ASU engineering professor on her fifty-year fight for equality in education

Anderson-Rowland has dedicated her life to providing opportunities for women and minorities in engineering

Fighting stereotypes and striving for change, ASU Professor Mary Anderson-Rowland has swam upstream for fifty years, dedicating her life to leveling the playing field and providing opportunities for women, transfer students and underrepresented minorities in engineering and the sciences.

Anderson-Rowland, currently an associate professor of engineering, has been with ASU since the fall of 1966 and has since published over 220 works emphasizing women in engineering. 

She has won eleven national awards, and she started the (METS) program that supports women and minority students at community colleges interested in engineering. 

“Women and underrepresented minorities and transfer students are the largest untapped resources for engineers and computer scientists, which our nation needs," Anderson-Rowland said. 

The program's leadership, which consists of Anderson-Rowland and her colleague, Armando Antonio Rodriguez, go to community colleges and work to recruit for engineering.

“When we got this grant, and we started going out to community colleges, in most cases ... we were the first engineering professors to ever step foot on those campuses and the first engineering professors these students ever saw or talked to," Anderson-Rowland said. 

Rodriguez said that it's key to tap into groups without significant representation in engineering. 

“We both believe that every student is valuable and every student deserves someone who is going to try to help them fulfill their best, their full potential … that’s like the glue that has kept it going," he said.

The first woman in the engineering faculty at ASU, and the only one for 10 years after, Anderson-Rowland said she believes in students and fought for those nobody else believed in.

Anderson-Rowland showed through statistical evidence that upper-division transfer students coming in performed at the same level as juniors that began as freshman. 

“It stopped the conversation," she said. "I’m not saying I changed everybody’s mind.
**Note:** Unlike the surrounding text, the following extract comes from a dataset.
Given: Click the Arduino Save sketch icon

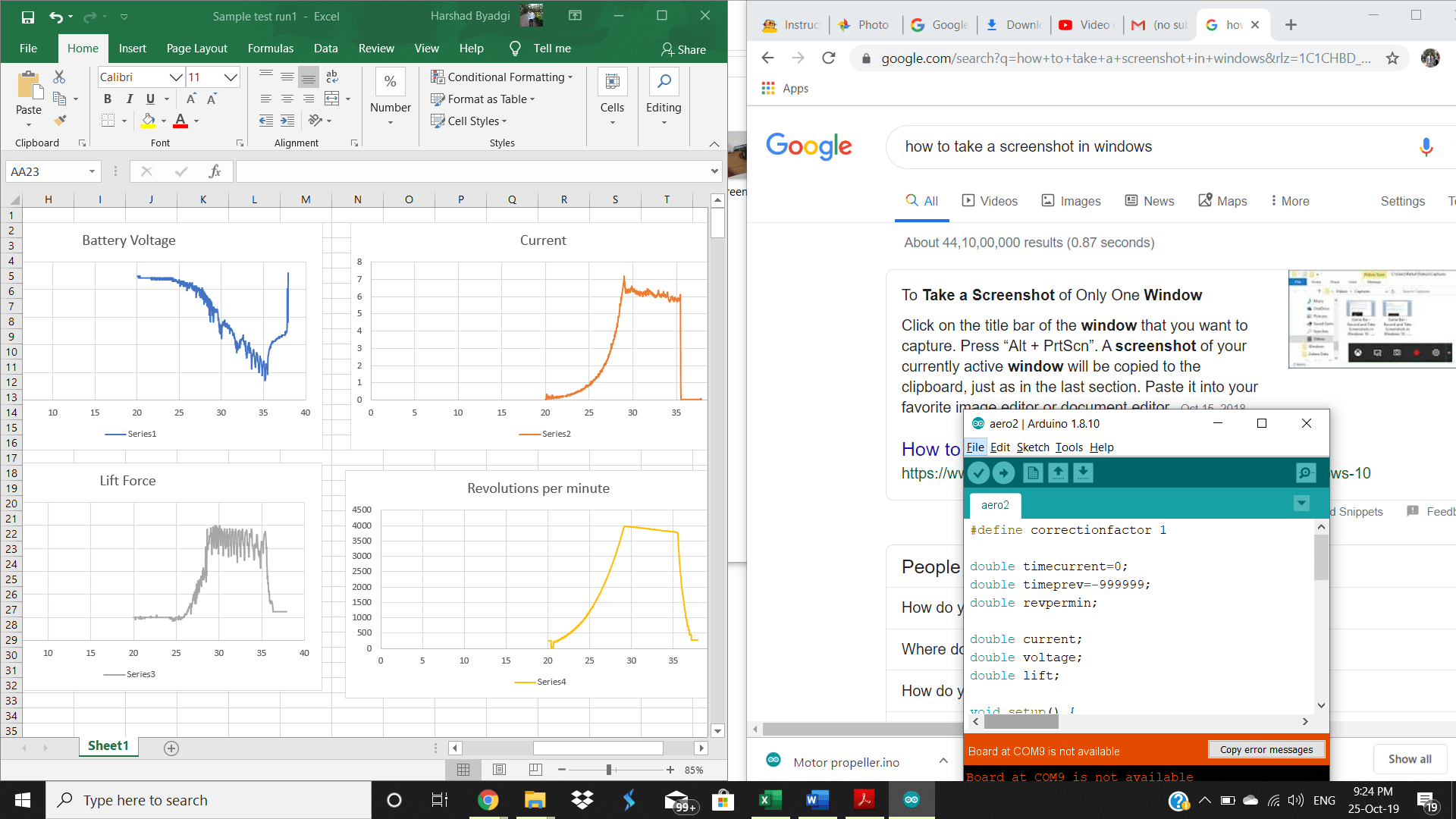Looking at the screenshot, I should click(x=1083, y=473).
Some people may still think that (transfer students do not perform on the same level), they just don’t say it anymore.”

Dustin Plaas is a transfer student working on his Ph.D after going through the METS program. When he was transferring into ASU as a junior, the system labeled him as a sophomore by mistake, making him ineligible for the scholarship through METS. He was going to have to wait another year to go to ASU. 
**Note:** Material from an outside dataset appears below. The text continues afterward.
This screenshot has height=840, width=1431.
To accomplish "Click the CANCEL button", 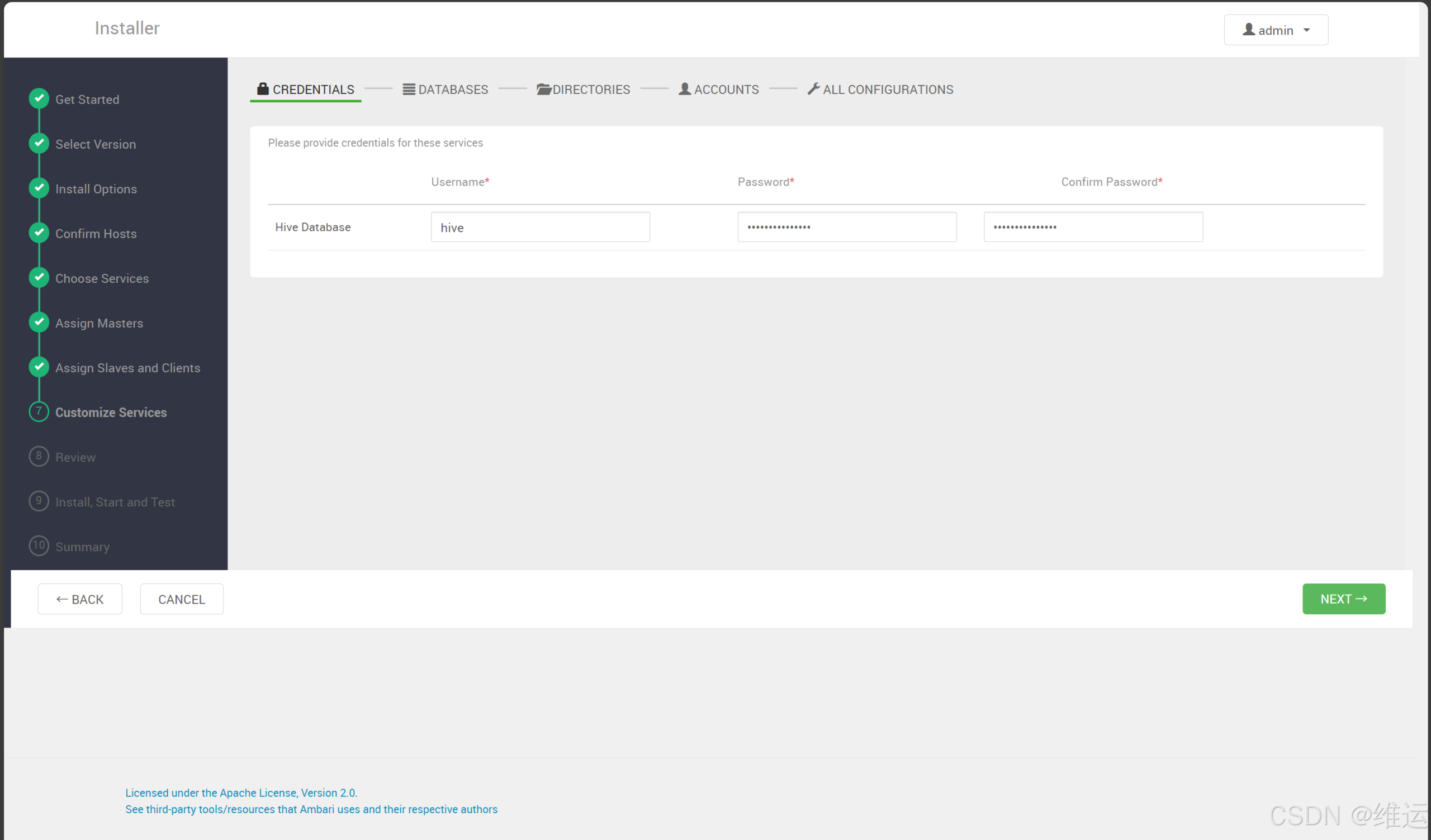I will [181, 599].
Anderson-Rowland offered to personally write Plaas a check for him to go to school. 

“That’s the kind of faith she had in me to be successful," Plaas said. "(From Anderson-Rowland I learned) how to truly value people, (how to see) each individual's self worth and what each individual can bring to the table."
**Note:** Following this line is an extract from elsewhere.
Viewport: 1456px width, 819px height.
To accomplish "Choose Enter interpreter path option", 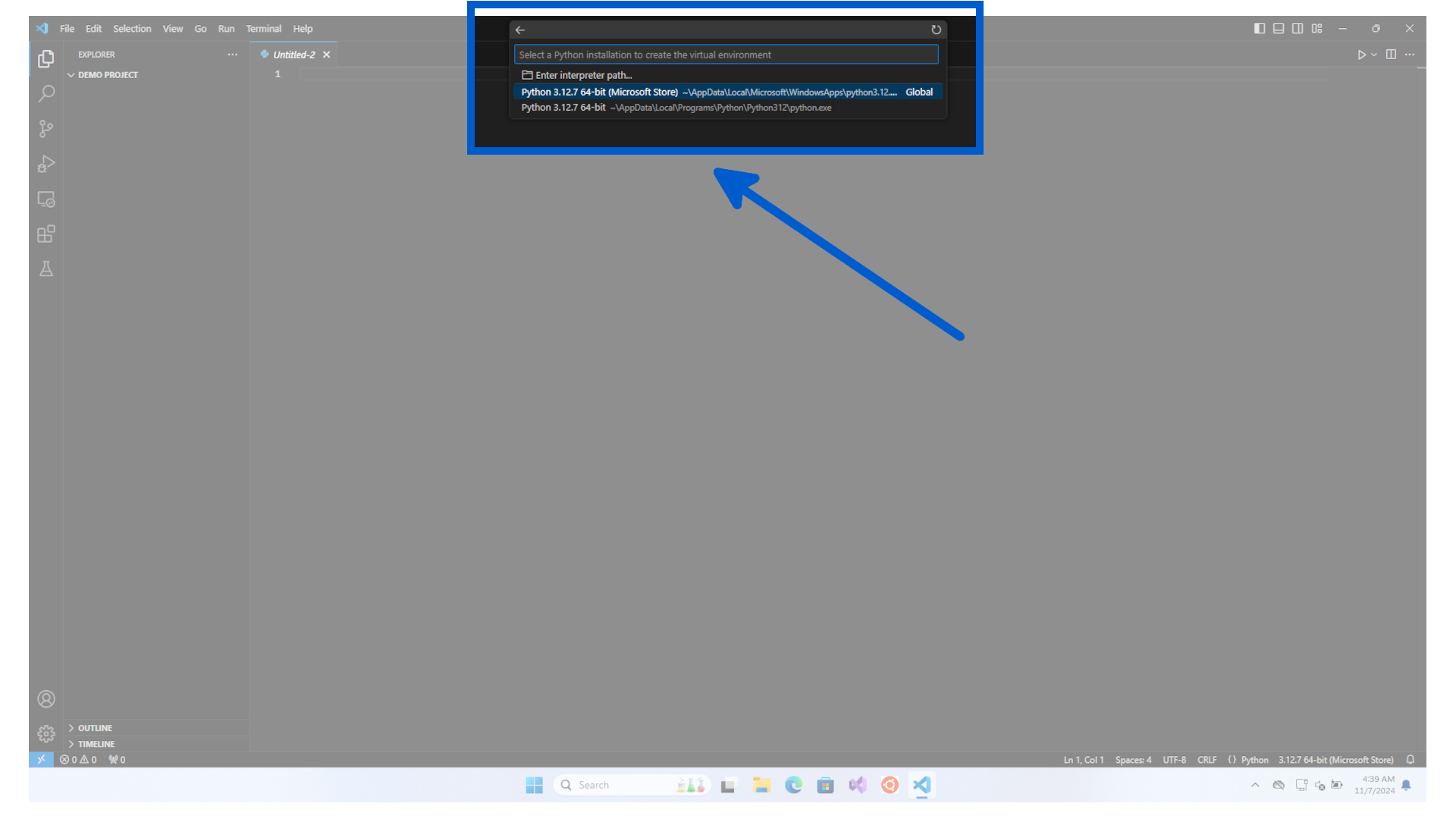I will tap(583, 74).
Anderson-Rowland at times has needed the same support she gives. 

She overcame stages three and four of ovarian cancer, a heart attack, a quadruple bypass surgery and a mitral valve prolapse. During this ten year period, she continued writing grants to fund scholarships and METS, published papers and won eight awards.

Anderson-Rowland retired but is still tying up her loose ends. She has stayed behind to help Rodriguez with a $5 million grant they received in September for scholarships to keep the program running. As she passes the program and moves into retirement, she said she plans to travel and continue to serve her community.

“I’m just proud she puts the 'Rowland' on her plaques," said her husband, Jim Rowland.